Yaśodarā sekali lagi bersujud di kaki Sang Bhagava, mohon penahbisan dalam ajaran Sang Buddha. Sang Bhagava yang Maha Tercerahkan, yang mengetahui waktu yang tepat untuk segala sesuatu, menolak permohonannya, dan sang raja pun menentangnya sepenuhnya.
Pada hari kedua setelah tiba di Kapilavattu, Sang Buddha menahbiskan saudara tirinya, Pangeran Nanda, putra ratu Mahā Prajāpatī Gotami.
Pada hari ketujuh, setelah membawa mangkuk dan jubahnya di pagi hari, Sang Buddha pergi ke kediaman raja Suddhodana. Kemudian, Yaśodarā memberi tahu putranya, Pangeran Rahula;
“Rāhula, anakku, itu ayahmu. Pergi dan mintalah warisanmu kepadanya.”
Kemudian, Pangeran Rāhula pergi menemui Sang Bhagavā dan berdiri di hadapannya sambil berkata:
“Bhikkhu, bayanganmu menyenangkan bagi saya.”
Sang Bhagava berangkat menuju taman Nigroda. Pangeran Muda Rāhula, yang baru berusia tujuh tahun, mengikuti di belakang Sang Bhagava sambil berkata:
“Oh, pendeta! Berikanlah warisanku. Berikanlah warisanku, pendeta!”
Sang Buddha menyapa dengan kalimat ini kepada Yang Mulia Sariputta:
“Baiklah, Sāriputta, tahbiskanlah Pangeran Rāhula.”
Dengan cara itu, Pangeran Rāhula juga menerima penahbisan dalam ajaran mulia Sang Buddha.
(Buku ‘Buddha: ‘Sang Bijak yang Luar Biasa,’ Yang Mulia Kiribathgoda Gnānānanda Thera)

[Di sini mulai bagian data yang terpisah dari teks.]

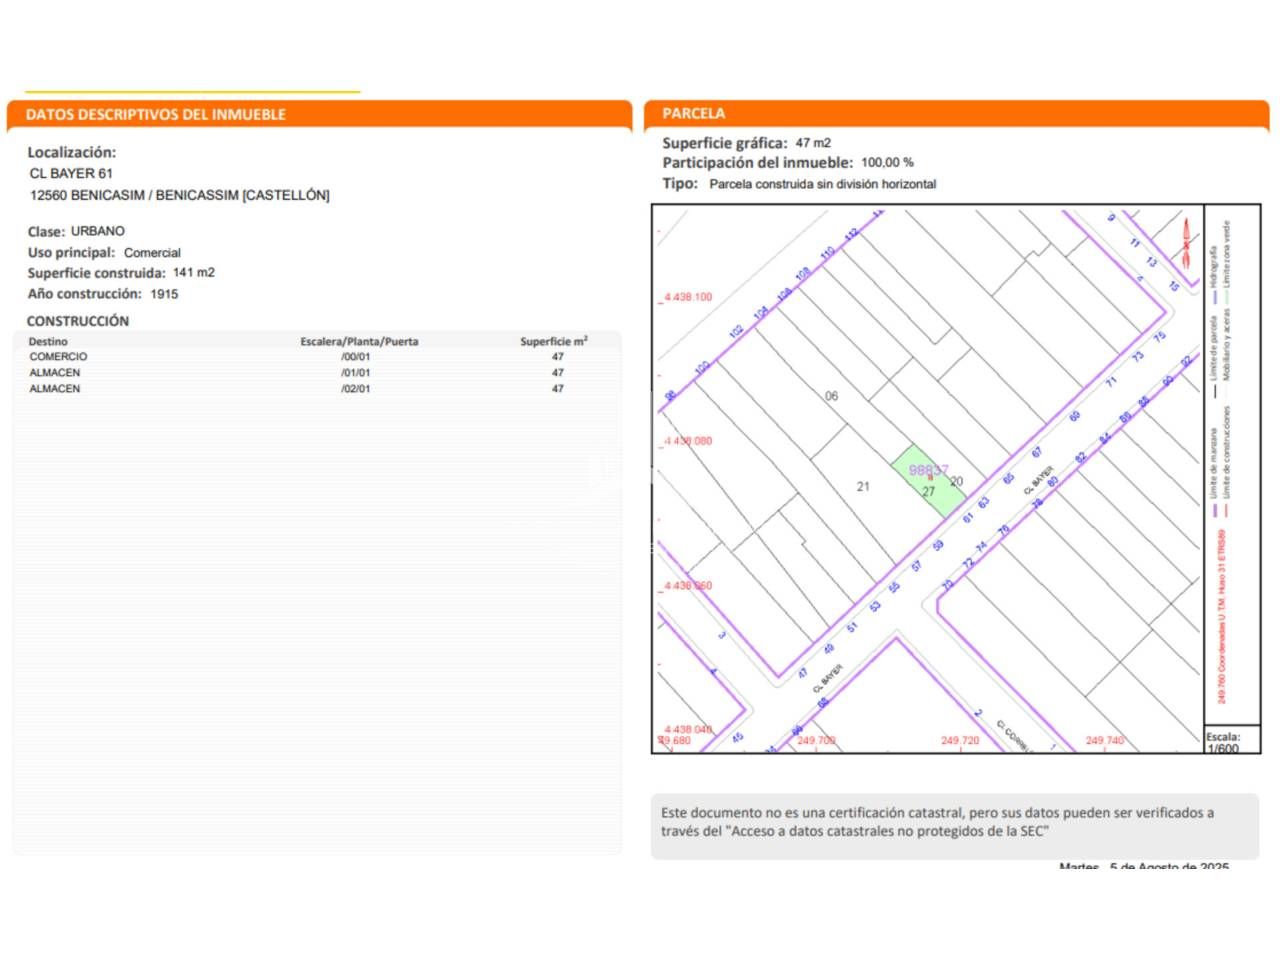The height and width of the screenshot is (960, 1280).
Task: Click the north arrow compass icon on map
Action: [x=1186, y=244]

Pada hari ketujuh itu, sebelum mengirim putranya kepada Sang Buddha, Yaśodarā melafalkan Naraseeha Gatha kepada Pangeran Rāhula, memuji kebaikan ayahnya, Sang Buddha. Setelah membangkitkan keyakinan dalam hati kecilnya tentang ayahnya yang tidak pernah dilihatnya, ia mengirimnya kepada Sang Bhagava. Pangeran Kecil Rāhula berkata kepada Sang Tathagata, ‘’Tuan, saya merasakan kebahagiaan yang luar biasa bahkan dalam bayanganmu’’ dan pergi bersama Sang Buddha yang mengarahkan jarinya ke kuil.

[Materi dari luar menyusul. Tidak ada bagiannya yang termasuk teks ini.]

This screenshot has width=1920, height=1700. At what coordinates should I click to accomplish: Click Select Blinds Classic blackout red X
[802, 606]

Pangeran Rāhula menerima hadiah tertinggi yang pernah diterimanya dari ayahnya. Dalam ajaran yang mapan sebagaimana diatur oleh Dhamma Agung dan Vinaya sebagaimana diajarkan oleh seorang Buddha, apa lagi yang diharapkan selain menjadi bhikkhu? Kemudian, Samanera Kecil Rāhula mencapai tingkat Arahat dan menjadi ‘yang terdepan di antara para bhikkhu yang bersedia didisiplinkan dalam sebuah komunitas.”

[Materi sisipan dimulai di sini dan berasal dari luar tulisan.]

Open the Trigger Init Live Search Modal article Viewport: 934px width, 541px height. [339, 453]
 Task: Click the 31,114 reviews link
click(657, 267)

Ketika Yaśodarā mendengar berita bahwa Pangeran Kecil Rāhula telah ditahbiskan, ia mulai menangis lagi. Kehidupan Yaśodarā benar-benar menakjubkan. Seperti sebuah mukjijat. Duka dan air mata bagaikan getah kehidupannya—suara detak jantungnya. Itulah yang diwarisinya dari apa yang telah ia hadapi dalam banyak kehidupan yang tak terhitung jumlahnya. Namun, mukjijat yang sesungguhnya adalah bahwa ia tidak pernah meneteskan air mata hangat, yang disebabkan oleh kemarahan. Ia telah meneteskan lebih banyak air mata daripada jumlah air di tujuh samudra besar, tetapi itu tidak pernah disebabkan oleh kemarahan atau kebencian. Sebenarnya, bagaimana mungkin meneteskan air mata hangat dari seseorang yang tidak memiliki tanda-tanda kemarahan? Yaśodarā tidak pernah marah; karena itu, matanya hanya merasakan air mata dingin, yang dipenuhi dengan cinta kasih, kesabaran, kasih sayang, keseimbangan, dan altruisme.
Setiap kali ia meneteskan air mata, air mata itu memiliki makna yang sebenarnya. Setiap tetes air mata yang ia teteskan dalam saṁsāra menyuburkan ladang kesempurnaan Bodhisatta. Dan dengan demikian mempercepat munculnya Sang Tercerahkan Tertinggi, yang kemunculannya sangat langka di dunia. Jika kita cukup beruntung untuk berlindung pada tiga permata dalam ajaran Buddha di tahun kalender ini, atas nama Buddha Gautama, kita tidak akan pernah melupakan Yaśodarā, yang dalam diam menganugerahkan kita keberuntungan itu. Karena pengorbanannya yang tak terukur, cinta yang tak tertandingi, dan perhatian yang tak tertandingi, Sang Bodhisatta dapat mencapai kesempurnaan yang dibutuhkan untuk Ke-Buddha-an secepat ini. Jika ia dikutuk oleh kebencian, kemarahan, dendam, kecemburuan, keserakahan dan kekikiran, kemunafikan, kekejaman, dan ketidakteraturan, kita tidak akan dianugerahi kesempatan untuk setidaknya mendengar nama Buddha Gotama di era ini. Apa lagi tentang berlindung? Namun, Yaśodarā, yang menanggung segala kesulitan dan menghapus segala kesedihannya dengan air mata, memberi energi bagi kemunculan Sang Buddha Tertinggi Gautama di dunia ini.
Begitulah kisah yang tak terungkap di balik air matanya. Air matanya mengandung pembebasan bagi makhluk hidup, mengandung pembebasan bagi semua makhluk yang telah mencapai buah dari jalan dan mencapai kebahagiaan akhir Nibbāna di masa lalu, sekarang, dan masa depan dalam ajaran Buddha Gautama ini.
Merupakan fakta yang pasti bahwa kemunculan Buddha Gotama dan pembentukan ajaran Buddha Gautama adalah sesuatu yang pasti akan terjadi di dunia ini. Seperti yang diramalkan oleh para Buddha dan dinubuatkan oleh para Buddha, itu akan terjadi persis seperti yang diceritakan dan dilihat, bukan sebaliknya. Tetapi, kenyataan itu dipupuk oleh Yashodara yang menanggung kesulitan, kesedihan, dan rasa sakit dalam membantu Sang Bodhisatta untuk memenuhi sepuluh kesempurnaan.
Semoga makhluk mendengarkan Dhamma, berusaha memahami Dhamma, dan bertindak sesuai dengan Dhamma. Semoga mereka terbebas dari semua penderitaan dan mencapai kebahagiaan akhir Nibbāna dalam ajaran Buddha Gotama ini.